Anno di pubblicazione: 2018

Il volume si articola in sei capitoli. Nel primo l’a. ripercorre il dibattito che porta all’approvazione della legge Merlin, che abolisce com’è noto la prostituzione regolamentata in Italia. È il 1958. Questa riforma – alla quale l’a. ha già dedicato studi precedenti – è il prisma attraverso il quale guardare al decennio precedente e a quello successivo. Nel secondo capitolo si seguono infatti le tracce di un’inquietudine che attraversa gli anni ’50 e che si riflette nel tentativo (per lo più vano) di controllare, attraverso misure di polizia, l’esposizione dei corpi nello spazio pubblico, dall’abbigliamento dei turisti stranieri nelle città d’arte ai costumi da bagno via via più succinti.

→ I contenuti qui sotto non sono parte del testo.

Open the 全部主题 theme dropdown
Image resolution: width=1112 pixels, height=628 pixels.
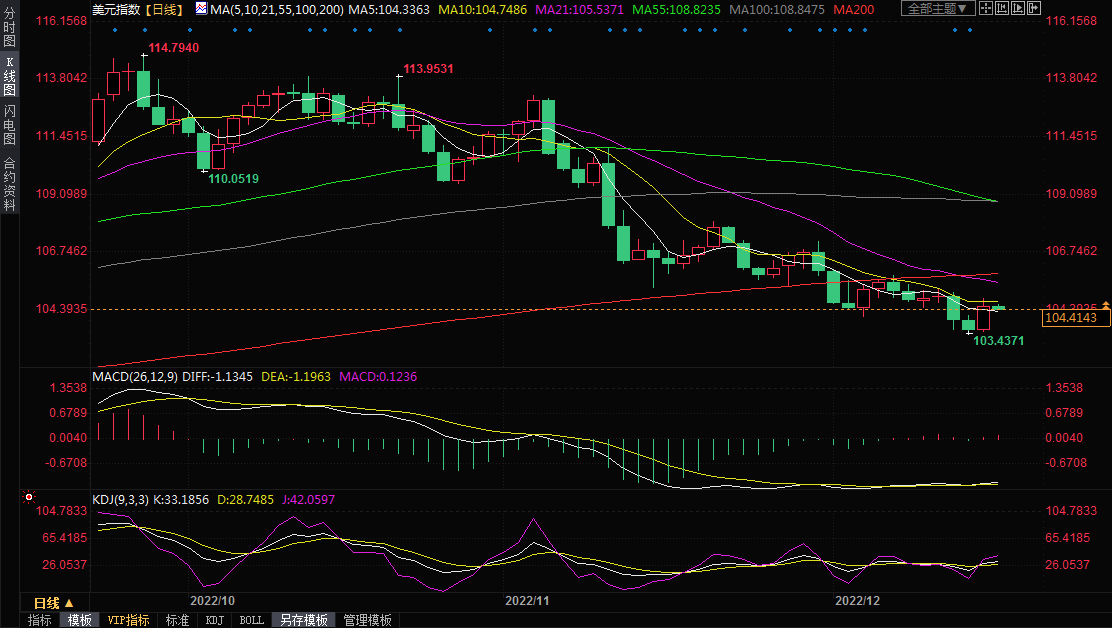(x=937, y=9)
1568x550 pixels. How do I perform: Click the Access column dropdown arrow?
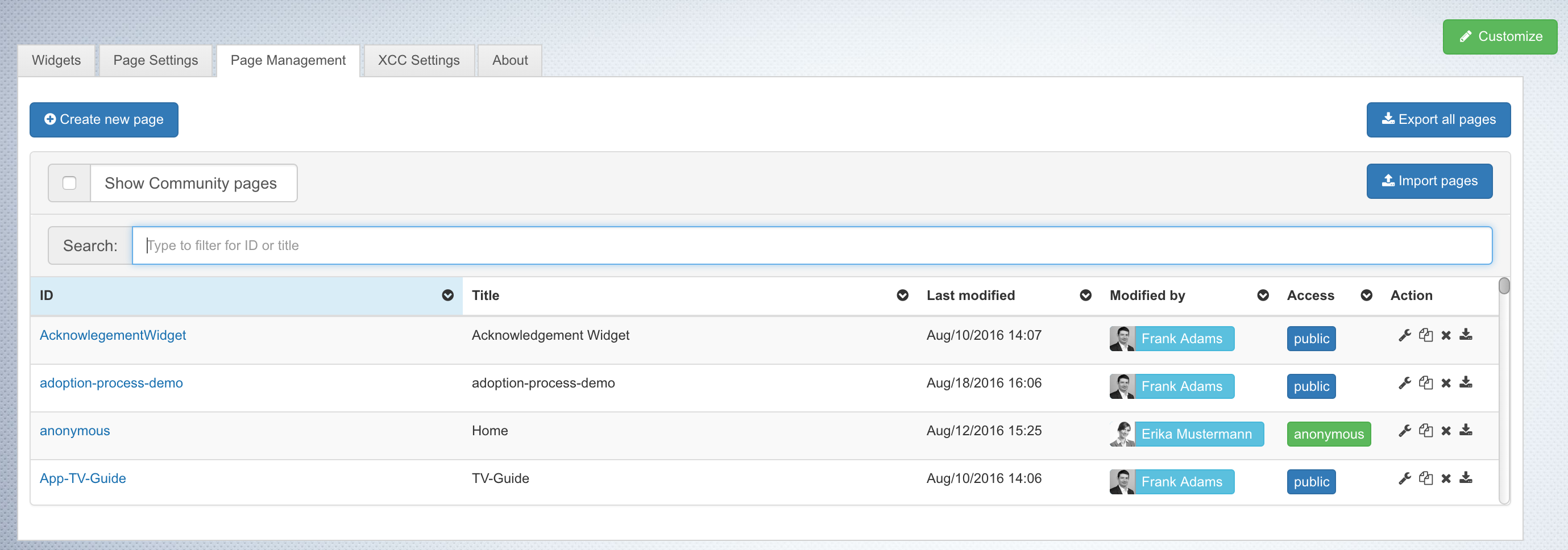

Nel terzo capitolo si torna alla prostituzione, a quella clandestina che l’analisi di un processo per «tratta» permette di delineare in alcune possibili dinamiche sociali. Ma sono soprattutto le paure per il diffondersi delle malattie veneree a porre la questione della prostituzione clandestina al centro di un dibattito negli anni ’60, quando a più riprese la legge Merlin è messa in discussione per la «libertà» concessa alle prostitute. Al tema è dedicato il quarto capitolo, che è seguito da un quinto ove l’a. dà conto dello sgomento che assale l’opinione pubblica conservatrice al cospetto di nuove forme di prostituzione, qual è quella delle «ragazze squillo», che restituiscono l’immagine di un paese nel quale il confine tra donne oneste e donne perdute – cioè sessualmente libere – va sfumando. Sullo sfondo operano mutamenti di natura più ampia; e il colpo di grazia alle aspettative di chi vorrebbe ricondurre all’ordine i costumi sessuali sembra assestarlo allora – suggerisce l’ultimo capitolo – il noto scandalo de «la Zanzara», il giornale degli studenti del liceo Parini di Milano, con la sua inchiesta sulla sessualità delle ragazze. È il 1966. Il processo per oscenità si celebra con il pressoché unanime disappunto dell’opinione pubblica nei confronti di un moralismo ritenuto anacronistico. Una «rivoluzione» nei costumi si direbbe a questo punto compiuta.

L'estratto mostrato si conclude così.